Lincoln, Evil? Our Certainties of 1865 Give Us Pause Today

     

Mention the American civil war in Britain today and you are likely to encounter something close to a unanimity of views. The north were the goodies. The south were the baddies. The northern states had history and right on their side, whether on slavery and race or on the question of maintaining the union. The south, by extension, was wrong and against history on both counts. So, in short, the right side won. Moreover, in Abraham Lincoln the federal side had one of the greatest leaders America has ever produced, the man who rose to the occasion in deeds and words to save his country, and whose murder was one of the greatest calamities in the republic’s history.

Those are almost certainly, in broad terms, the views of the conflict held by most readers outside parts of the American south, just as they are, equally broadly, my own. They are indeed the official version. Happily, there is a good amount of truth in them. Yet not only was the civil war less straightforward than this benign retrospective view suggests, it was also a much more divisive conflict in Britain than the received pro-northern and anti-southern consensus lets us see. The imminent 150th anniversary of the start of the war is a good time to venture out of our comfort zone.

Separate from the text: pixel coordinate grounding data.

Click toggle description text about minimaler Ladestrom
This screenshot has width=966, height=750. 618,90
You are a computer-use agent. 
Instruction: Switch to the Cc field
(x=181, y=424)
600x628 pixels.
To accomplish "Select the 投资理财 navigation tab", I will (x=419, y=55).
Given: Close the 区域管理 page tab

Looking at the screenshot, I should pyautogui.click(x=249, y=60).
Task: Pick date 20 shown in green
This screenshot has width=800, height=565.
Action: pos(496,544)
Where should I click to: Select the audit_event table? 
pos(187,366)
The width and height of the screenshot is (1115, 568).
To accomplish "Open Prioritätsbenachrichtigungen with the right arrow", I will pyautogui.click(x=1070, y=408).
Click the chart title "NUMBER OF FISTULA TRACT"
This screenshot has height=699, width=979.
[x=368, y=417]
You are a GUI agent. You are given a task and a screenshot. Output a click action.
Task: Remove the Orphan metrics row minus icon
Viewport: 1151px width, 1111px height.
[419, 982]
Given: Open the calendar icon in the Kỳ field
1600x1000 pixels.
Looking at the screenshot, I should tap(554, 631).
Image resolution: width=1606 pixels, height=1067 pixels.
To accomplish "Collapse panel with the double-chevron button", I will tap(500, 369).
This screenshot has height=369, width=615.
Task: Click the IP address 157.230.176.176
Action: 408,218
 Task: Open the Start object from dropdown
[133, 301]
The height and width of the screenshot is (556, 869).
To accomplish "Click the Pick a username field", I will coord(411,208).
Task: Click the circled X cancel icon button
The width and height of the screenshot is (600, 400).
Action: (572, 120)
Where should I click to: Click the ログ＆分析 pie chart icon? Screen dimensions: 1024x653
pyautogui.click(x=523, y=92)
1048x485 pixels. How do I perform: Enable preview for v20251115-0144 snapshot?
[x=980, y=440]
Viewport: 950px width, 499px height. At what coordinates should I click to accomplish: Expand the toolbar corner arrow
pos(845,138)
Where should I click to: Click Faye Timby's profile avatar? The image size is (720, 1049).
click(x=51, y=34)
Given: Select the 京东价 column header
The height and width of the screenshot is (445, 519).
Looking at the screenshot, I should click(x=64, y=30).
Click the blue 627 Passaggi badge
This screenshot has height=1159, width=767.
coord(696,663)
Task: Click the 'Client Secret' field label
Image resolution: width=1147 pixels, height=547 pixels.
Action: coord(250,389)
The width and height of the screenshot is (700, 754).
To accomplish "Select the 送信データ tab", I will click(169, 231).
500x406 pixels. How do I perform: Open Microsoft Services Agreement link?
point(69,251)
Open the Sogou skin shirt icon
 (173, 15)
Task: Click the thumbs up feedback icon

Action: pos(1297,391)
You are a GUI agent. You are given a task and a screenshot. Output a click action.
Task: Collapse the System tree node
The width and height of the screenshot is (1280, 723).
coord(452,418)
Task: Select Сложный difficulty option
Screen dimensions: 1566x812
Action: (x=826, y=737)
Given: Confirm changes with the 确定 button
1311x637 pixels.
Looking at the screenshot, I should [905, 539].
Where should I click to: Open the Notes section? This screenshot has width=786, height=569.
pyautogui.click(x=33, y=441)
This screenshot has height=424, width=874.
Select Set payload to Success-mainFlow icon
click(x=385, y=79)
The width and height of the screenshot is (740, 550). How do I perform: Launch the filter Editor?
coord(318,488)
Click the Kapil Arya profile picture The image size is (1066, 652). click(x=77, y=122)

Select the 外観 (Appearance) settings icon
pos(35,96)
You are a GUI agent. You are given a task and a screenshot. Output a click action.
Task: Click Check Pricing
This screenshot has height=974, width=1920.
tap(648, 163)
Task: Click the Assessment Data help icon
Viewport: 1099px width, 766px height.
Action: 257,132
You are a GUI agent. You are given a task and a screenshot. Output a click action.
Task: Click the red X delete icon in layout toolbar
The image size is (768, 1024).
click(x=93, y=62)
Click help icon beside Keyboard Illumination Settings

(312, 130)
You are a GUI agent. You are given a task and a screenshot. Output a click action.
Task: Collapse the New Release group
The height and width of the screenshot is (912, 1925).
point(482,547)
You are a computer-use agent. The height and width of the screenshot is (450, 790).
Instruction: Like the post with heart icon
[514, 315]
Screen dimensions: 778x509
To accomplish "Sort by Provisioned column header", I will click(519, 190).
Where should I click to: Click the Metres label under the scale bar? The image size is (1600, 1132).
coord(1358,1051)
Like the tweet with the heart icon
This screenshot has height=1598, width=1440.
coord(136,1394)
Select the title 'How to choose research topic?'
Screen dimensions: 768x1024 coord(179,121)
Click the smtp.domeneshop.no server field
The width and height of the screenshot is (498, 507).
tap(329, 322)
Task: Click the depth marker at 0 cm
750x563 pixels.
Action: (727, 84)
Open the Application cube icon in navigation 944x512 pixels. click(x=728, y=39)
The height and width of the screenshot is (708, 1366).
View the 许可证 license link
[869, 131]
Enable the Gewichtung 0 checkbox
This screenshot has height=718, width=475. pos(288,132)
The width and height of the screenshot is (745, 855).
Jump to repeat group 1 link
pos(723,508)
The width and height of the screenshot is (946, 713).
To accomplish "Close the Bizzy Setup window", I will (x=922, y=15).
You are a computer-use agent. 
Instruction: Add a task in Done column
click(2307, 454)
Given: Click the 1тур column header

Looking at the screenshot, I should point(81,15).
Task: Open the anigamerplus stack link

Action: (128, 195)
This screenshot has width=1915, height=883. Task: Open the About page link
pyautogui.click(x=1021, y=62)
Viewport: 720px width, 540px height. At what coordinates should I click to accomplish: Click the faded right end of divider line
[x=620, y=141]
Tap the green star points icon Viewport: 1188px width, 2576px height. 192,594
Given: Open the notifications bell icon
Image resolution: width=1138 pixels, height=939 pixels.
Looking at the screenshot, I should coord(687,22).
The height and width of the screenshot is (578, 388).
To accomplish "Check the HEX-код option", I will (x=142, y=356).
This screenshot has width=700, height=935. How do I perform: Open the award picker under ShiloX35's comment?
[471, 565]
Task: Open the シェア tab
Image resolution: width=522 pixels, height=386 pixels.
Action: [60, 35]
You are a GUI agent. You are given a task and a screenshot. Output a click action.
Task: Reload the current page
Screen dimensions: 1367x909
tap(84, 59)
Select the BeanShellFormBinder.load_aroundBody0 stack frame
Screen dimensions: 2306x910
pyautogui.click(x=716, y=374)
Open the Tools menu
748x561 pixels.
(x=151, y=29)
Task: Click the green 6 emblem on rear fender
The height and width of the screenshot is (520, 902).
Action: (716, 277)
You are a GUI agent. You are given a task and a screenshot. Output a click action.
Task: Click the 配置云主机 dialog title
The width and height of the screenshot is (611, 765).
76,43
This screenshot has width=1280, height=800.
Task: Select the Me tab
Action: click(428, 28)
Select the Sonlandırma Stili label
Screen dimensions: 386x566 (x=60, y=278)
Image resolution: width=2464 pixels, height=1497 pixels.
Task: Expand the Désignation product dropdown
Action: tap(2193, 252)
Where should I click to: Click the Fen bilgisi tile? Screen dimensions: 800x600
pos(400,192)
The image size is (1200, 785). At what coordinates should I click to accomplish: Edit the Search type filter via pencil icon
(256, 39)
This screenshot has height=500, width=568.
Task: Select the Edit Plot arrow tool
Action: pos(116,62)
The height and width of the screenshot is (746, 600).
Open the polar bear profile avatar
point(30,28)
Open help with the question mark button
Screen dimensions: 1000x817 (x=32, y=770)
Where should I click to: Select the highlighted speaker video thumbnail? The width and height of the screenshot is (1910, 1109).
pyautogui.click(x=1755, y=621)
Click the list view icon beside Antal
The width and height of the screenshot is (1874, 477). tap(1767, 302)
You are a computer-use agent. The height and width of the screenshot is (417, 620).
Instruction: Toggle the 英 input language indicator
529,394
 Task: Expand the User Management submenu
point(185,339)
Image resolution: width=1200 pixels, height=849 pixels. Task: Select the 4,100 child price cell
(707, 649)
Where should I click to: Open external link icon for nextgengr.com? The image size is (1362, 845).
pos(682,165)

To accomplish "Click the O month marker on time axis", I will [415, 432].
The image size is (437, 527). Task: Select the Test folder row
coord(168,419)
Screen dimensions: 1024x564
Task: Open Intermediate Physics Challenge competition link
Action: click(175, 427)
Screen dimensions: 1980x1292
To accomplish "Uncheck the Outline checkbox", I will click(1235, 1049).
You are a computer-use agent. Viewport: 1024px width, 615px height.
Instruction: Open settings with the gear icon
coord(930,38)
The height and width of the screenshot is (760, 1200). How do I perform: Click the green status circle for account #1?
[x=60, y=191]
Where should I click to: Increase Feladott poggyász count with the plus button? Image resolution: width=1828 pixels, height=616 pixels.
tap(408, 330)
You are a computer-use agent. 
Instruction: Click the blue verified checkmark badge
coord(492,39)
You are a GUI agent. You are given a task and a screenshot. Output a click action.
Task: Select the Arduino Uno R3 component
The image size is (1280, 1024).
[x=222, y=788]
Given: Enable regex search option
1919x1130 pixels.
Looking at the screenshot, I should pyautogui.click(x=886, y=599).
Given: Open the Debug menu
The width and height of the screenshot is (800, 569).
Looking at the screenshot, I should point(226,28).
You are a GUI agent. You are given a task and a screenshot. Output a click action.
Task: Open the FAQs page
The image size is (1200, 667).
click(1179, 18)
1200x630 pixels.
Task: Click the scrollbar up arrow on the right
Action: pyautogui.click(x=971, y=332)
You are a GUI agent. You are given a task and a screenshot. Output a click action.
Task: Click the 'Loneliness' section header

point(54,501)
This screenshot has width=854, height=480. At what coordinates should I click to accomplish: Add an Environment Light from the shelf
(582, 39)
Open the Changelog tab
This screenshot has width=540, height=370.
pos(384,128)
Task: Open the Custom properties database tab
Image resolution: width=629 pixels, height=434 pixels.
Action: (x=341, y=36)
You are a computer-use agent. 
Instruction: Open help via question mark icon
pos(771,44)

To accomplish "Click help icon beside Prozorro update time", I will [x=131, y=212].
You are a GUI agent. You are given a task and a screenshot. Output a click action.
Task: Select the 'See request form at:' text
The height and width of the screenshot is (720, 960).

The best recent guide to a historically informed approach is Amanda Foreman’s book A World on Fire. Foreman stumbled on her subject while researching her bestselling 1999 biography of Georgiana, Duchess of Devonshire. In the family archives she discovered that the heir to the Devonshire title – later the eighth duke – had spent Christmas Day 1862 making eggnog for Robert E Lee’s Confederate cavalry officers in Virginia.

This Devonshire heir, though, was not some deranged rightwing romantic but one of the pillars of Victorian Liberalism. As Lord Hartington, he served in Gladstone’s first two Liberal cabinets, introduced the secret ballot into British law, pulled troops out of Afghanistan in the 1880s, was leader of the Liberal party in opposition, nearly became PM, and finally broke with Gladstone over home rule for Ireland, becoming leader of the breakaway Liberal Unionists – an irony for a man who had sided with the Confederates 20 years previously.

Yet as Foreman shows, Hartington’s support for the south was anything but unusual among liberal and progressive 1860s Britain. This country was almost as torn over the civil war as Americans themselves. Many went to fight. The war even crossed the Atlantic, with a battle between Union and Confederate ships in the Channel in 1864. The political parties, and Lord Palmerston’s Whig government, were split down the middle over the issues. And the battle for British public opinion was hard-fought, too.

Which raises the question of where the Guardian stood. Surely the paper, every bit as much a pillar of Victorian Liberalism as Lord Hartington, was solid in the union cause? So you might think, if you only read history through the eyes of the present. Yet the Manchester Guardian was as conflicted as many others of progressive views – and some of those inner conflicts of view have resonance even today.